(Photo by Priscilla Du Preez on Unsplash)
Ezekiel 24: His Mercy Is Meant for Our Repentance
As we said on September 19, to “stand in the gap” means to occupy a most lonely and painful place. That is no more evident than in this chapter. The LORD promises that Jerusalem will boil like a cauldron (3-5) at the hands of the king of Babylon (2).
Why? Because Jerusalem’s inhabitants would not cleanse themselves of the blood shed (7) and lewdness within (13). If they had cleansed themselves, God would have relented and cleansed them (13). But they would not relent, so nor will He. Thus everything that’s about to happen is just and deserved.
This is the message Ezekiel is to preach. But people hardened by the lust of the eyes hear better with their eyes than with their ears. So the LORD calls Ezekiel to serve as a living parable to them, at great cost to himself: in the morning he preaches God’s word, and that evening, his wife dies (18). Probably in his thirties, Ezekiel has lost the “delight of his eyes” (16).

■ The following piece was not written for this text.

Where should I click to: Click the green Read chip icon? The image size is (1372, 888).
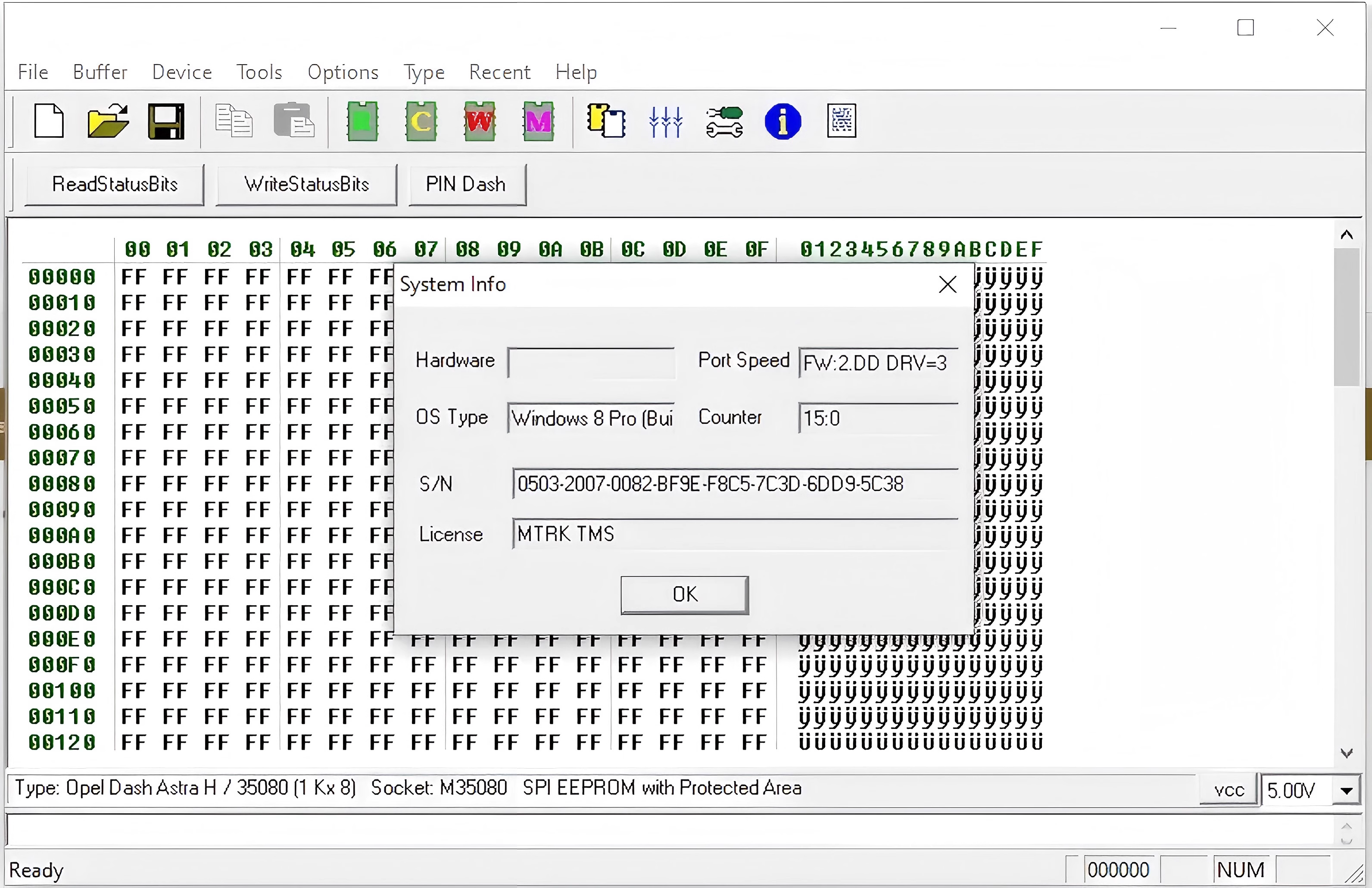[x=362, y=121]
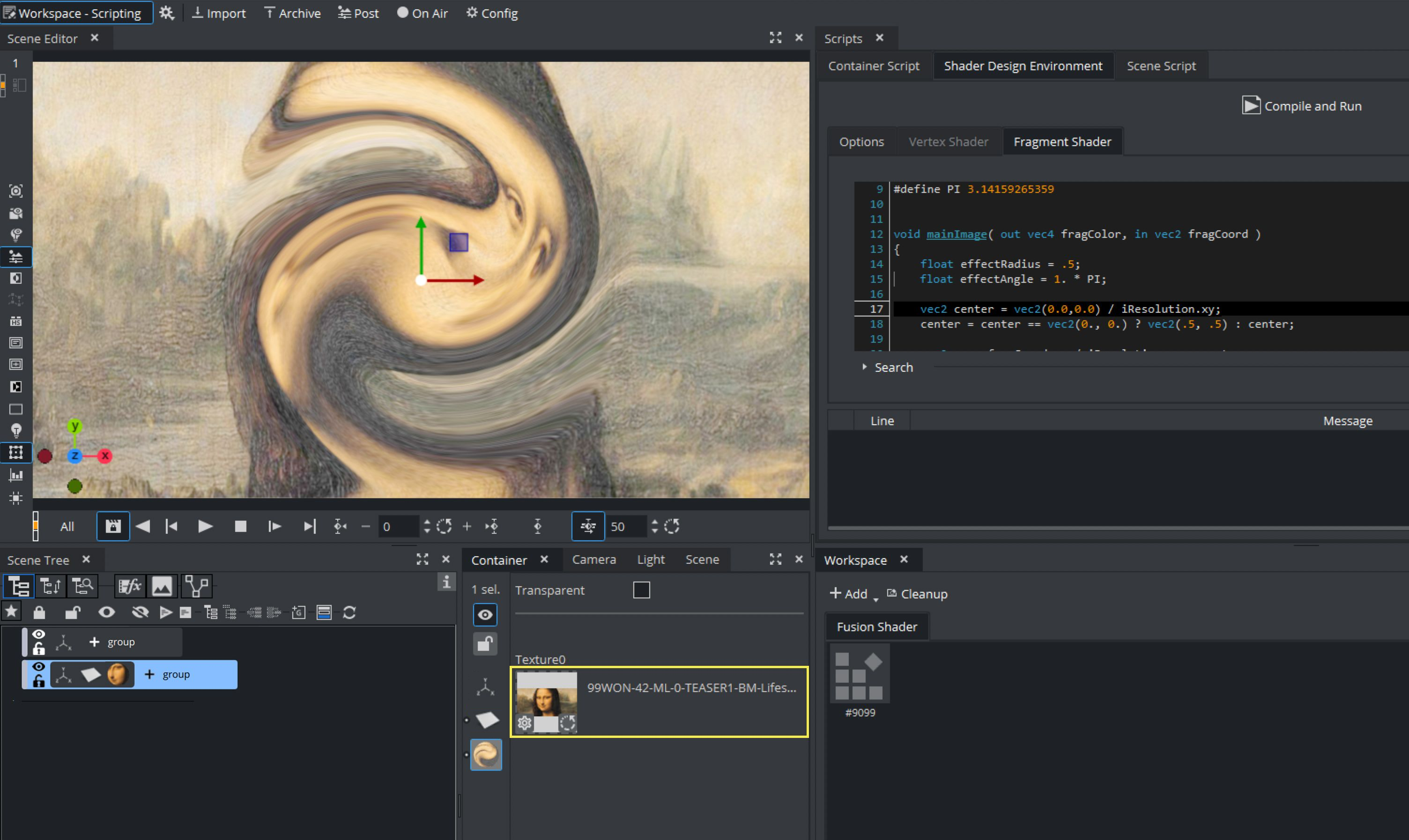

But he is not to mourn (17), not outwardly at least. This is a graphic sign to the people of the message of what’s to come. The delight of their eyes was Jerusalem. In Jerusalem, in its high perch and tall walls they put their trust. But in a stroke, it will be taken from them. And when it happens, they must not mourn, for it was all just and deserved, after much patient calling and merciful waiting from the LORD.
Our nation and our way of life hang in the same balance. We think God does not see our rampant shedding of blood, and our pervasive lewdness, but He does. We think He does not care about how many babies we kill and toss away like so much trash, as a result of our sexual immoralities, but He is grieved beyond our comprehension. We think He is too impotent to do anything about the violence, the pornography, the adulterous divorces, and our whorish hook-up culture. But in a stroke, He can wipe away all our corruptions.
It’s not that He is blind, or unconcerned, or impotent. It’s that He is merciful. He calls us to turn. His mercy is meant to lead us to repentance (Romans 2:4). He is patient and long suffering, but not forever. We too must cleanse ourselves of our corruptions, and then He will cleanse us. If not, our end will come in a stroke, and it will be painful beyond belief.
The only way forward is by being raised from our guilty, deathly decay, by the resurrection of Christ. Thus we must ask this simple question: what does the risen King Jesus do and say? He goes to the cross, and hangs there, for the guilt of all of our corruptions. And then he says, with his final breaths, “It is finished.” In a stroke from God, he was wiped out, instead of Jerusalem, instead of us. And in that stroke, all our guilt before God was finished - for those who trust and submit themselves to Him.
Only on the other side of being cleansed of our corruptions at the cross are we then free to turn away from them, on the concrete sidewalks of real life. This is the message we must preach, and obey, no matter the cost, in these declining times.